* **Your instructions**:
Everything from the line holding "The height and" through the last line of the data, and nothing else, should be retyped exactly, with no pictures.

* **Entries provided**:
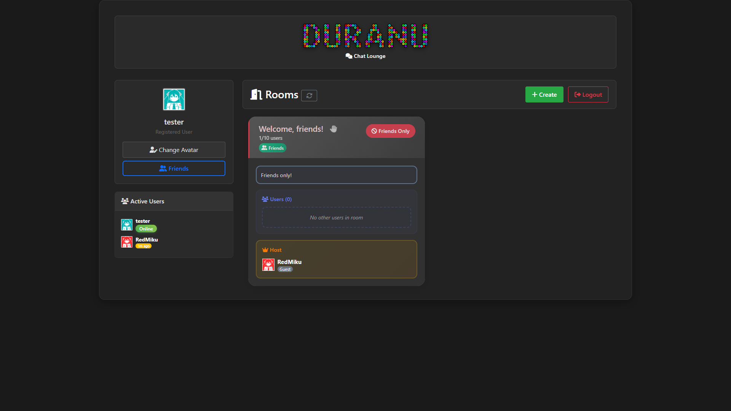The width and height of the screenshot is (731, 411).
Task: Click the DURANU colorful logo
Action: [x=365, y=36]
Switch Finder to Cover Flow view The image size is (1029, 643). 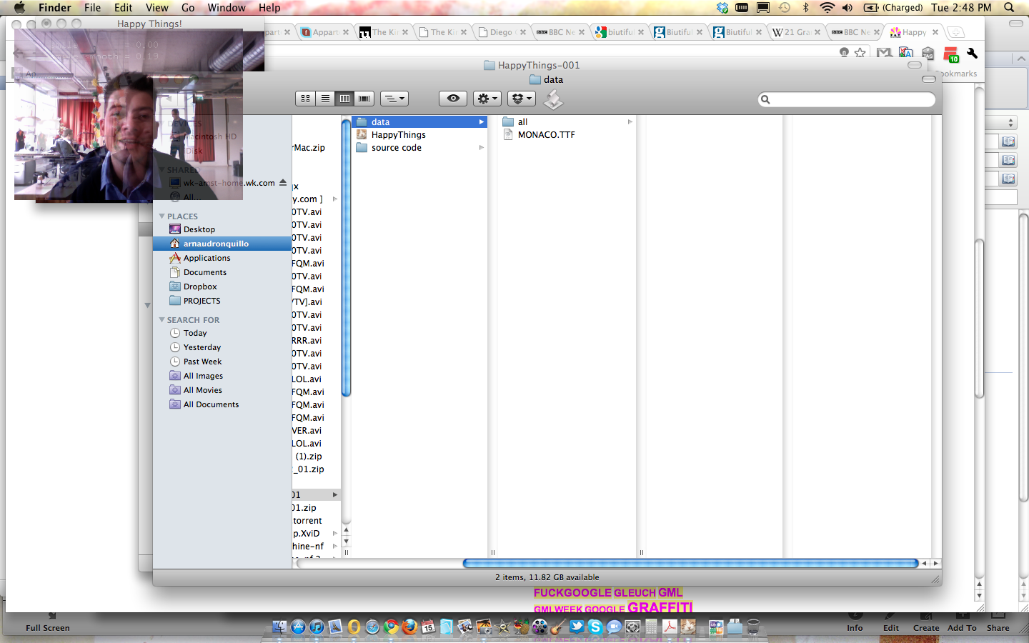click(364, 99)
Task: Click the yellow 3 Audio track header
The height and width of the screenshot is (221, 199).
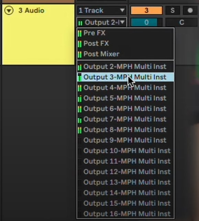Action: (x=38, y=34)
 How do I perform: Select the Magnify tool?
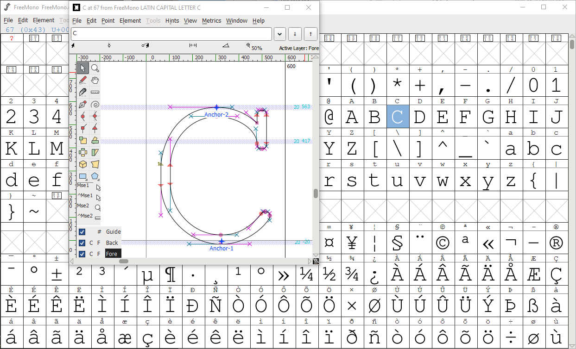94,68
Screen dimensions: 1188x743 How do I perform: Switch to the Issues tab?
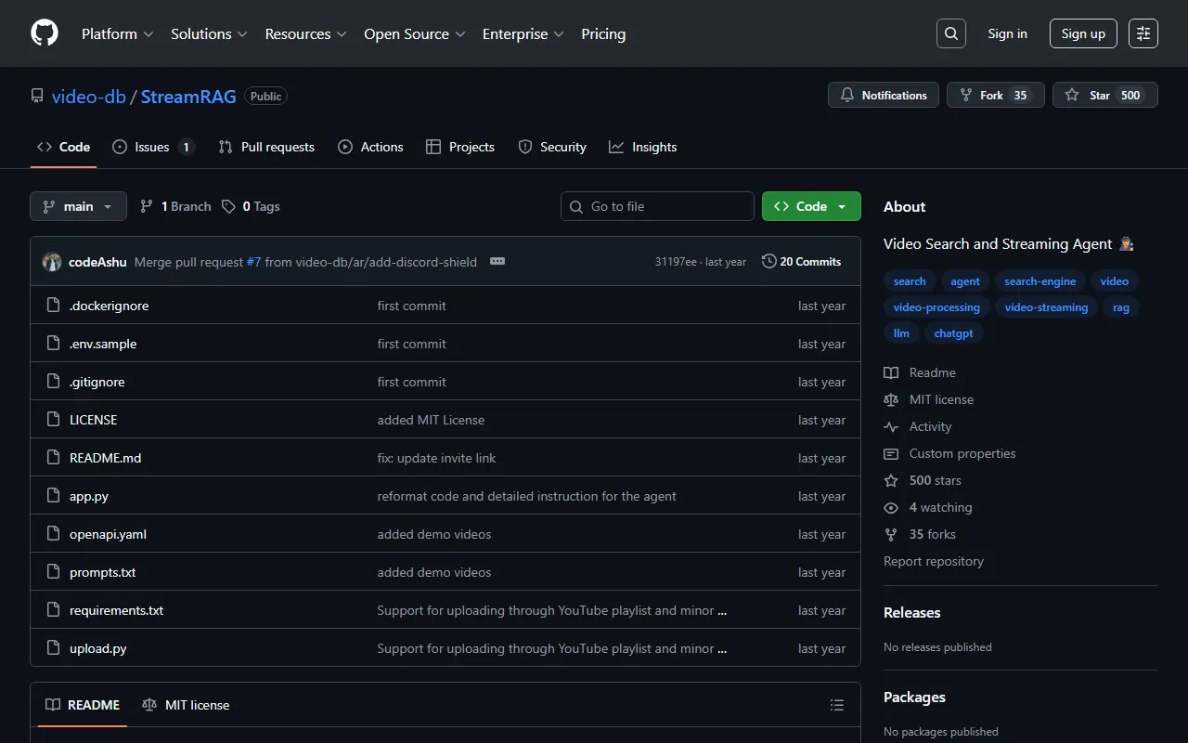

* **Exercise output**:
The height and width of the screenshot is (221, 199).
Action: (x=38, y=34)
 How do I perform: Select the Magnify tool?
94,68
Screen dimensions: 1188x743 How do I perform: Switch to the Issues tab?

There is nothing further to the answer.